INSTRUCTIONS TO FOLLOW — Return, word for word, the lines of the listing below from the one with "Click the reload" through the one with "Undo last entry", and no other lines.

*** INPUT ***

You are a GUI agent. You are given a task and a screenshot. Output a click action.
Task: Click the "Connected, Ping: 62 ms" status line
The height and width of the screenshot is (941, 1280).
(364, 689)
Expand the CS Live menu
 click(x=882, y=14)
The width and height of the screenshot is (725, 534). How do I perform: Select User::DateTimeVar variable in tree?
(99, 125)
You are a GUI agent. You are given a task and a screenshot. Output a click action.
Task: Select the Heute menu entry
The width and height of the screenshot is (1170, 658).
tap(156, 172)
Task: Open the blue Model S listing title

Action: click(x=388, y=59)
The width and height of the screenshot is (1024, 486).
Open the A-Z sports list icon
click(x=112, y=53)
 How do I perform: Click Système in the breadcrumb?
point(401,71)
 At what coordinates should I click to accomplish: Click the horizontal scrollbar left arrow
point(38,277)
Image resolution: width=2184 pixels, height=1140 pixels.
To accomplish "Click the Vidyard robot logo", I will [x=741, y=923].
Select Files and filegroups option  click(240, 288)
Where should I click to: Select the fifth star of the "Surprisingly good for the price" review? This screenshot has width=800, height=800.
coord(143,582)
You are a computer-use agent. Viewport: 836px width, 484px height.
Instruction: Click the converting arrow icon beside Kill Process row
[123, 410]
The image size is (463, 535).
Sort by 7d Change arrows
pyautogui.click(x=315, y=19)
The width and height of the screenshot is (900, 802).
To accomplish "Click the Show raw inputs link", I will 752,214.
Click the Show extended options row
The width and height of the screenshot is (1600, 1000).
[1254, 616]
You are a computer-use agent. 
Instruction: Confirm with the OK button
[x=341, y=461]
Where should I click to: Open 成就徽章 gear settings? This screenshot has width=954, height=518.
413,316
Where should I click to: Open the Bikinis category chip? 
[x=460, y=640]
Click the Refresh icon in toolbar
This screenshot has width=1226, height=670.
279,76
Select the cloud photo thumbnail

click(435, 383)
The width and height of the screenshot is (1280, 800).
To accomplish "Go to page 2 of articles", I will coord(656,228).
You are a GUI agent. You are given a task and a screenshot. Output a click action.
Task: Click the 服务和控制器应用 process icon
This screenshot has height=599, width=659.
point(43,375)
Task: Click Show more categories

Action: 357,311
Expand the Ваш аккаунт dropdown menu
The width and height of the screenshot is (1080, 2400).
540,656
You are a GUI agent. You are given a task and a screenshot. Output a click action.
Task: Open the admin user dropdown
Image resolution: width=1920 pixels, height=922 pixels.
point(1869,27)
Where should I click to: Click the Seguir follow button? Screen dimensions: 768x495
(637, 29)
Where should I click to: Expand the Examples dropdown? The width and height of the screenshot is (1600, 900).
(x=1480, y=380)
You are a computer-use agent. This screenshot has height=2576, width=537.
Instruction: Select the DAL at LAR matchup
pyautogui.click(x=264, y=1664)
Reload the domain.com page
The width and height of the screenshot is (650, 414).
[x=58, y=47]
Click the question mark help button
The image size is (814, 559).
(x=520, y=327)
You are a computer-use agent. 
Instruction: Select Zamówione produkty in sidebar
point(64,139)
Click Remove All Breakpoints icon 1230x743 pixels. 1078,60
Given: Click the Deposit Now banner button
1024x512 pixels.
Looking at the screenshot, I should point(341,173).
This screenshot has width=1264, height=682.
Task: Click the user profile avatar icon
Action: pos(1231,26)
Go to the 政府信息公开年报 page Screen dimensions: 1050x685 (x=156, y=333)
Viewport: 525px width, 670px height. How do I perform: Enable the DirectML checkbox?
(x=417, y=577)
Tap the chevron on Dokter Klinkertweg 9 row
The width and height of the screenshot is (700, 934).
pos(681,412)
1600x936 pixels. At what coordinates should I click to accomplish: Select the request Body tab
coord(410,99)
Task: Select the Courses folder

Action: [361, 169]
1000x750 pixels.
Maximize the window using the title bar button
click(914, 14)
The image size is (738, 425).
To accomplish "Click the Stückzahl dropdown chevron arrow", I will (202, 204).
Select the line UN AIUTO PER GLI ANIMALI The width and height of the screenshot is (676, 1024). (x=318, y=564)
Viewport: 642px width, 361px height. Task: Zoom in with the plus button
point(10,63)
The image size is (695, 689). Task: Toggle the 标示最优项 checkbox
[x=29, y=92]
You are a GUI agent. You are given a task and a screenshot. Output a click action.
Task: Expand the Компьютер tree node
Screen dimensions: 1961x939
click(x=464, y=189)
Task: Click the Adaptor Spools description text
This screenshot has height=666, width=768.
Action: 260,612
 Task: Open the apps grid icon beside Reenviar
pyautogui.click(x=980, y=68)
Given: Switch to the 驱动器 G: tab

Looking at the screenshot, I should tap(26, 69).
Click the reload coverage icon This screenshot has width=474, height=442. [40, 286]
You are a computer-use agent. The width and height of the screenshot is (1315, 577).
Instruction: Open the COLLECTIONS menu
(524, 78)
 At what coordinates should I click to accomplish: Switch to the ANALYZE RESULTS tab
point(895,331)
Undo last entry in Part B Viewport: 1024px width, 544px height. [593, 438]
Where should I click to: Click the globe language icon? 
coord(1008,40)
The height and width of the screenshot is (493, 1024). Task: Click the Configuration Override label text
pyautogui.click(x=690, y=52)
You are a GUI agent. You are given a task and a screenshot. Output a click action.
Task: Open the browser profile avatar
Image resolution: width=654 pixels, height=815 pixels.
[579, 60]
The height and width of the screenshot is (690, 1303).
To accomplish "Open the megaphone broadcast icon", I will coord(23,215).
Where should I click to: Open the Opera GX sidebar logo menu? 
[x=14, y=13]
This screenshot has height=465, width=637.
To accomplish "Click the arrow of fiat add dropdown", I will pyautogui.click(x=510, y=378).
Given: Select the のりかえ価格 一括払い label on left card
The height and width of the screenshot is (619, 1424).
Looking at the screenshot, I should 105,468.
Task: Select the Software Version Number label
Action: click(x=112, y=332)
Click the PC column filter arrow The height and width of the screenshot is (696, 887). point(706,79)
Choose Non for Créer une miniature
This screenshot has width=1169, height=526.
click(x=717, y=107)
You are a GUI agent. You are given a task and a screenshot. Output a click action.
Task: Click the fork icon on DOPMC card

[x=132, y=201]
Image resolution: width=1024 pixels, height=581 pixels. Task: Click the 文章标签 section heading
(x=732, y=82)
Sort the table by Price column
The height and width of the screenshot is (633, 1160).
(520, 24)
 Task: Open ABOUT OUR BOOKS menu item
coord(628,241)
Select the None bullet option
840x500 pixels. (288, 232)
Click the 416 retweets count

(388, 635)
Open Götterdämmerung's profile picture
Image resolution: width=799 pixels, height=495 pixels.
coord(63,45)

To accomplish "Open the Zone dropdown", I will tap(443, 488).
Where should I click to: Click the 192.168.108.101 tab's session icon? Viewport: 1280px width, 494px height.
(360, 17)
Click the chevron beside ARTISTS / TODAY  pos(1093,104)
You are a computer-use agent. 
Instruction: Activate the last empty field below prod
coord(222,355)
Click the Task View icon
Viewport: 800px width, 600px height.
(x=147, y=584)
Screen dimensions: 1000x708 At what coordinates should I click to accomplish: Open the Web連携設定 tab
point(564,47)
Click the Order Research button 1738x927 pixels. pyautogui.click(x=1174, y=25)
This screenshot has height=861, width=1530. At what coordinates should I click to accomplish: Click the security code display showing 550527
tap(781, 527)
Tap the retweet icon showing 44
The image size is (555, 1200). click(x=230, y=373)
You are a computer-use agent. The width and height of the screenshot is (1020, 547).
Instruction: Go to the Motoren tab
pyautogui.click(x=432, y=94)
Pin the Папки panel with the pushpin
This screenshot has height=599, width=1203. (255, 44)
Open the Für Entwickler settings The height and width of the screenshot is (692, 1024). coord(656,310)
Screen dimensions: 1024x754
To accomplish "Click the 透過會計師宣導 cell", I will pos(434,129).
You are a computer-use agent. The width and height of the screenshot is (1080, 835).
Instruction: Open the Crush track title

*** End of INPUT ***

THE ANSWER —
Click the reload coverage icon This screenshot has width=474, height=442. [40, 286]
You are a computer-use agent. The width and height of the screenshot is (1315, 577).
Instruction: Open the COLLECTIONS menu
(524, 78)
 At what coordinates should I click to accomplish: Switch to the ANALYZE RESULTS tab
point(895,331)
Undo last entry in Part B Viewport: 1024px width, 544px height. [593, 438]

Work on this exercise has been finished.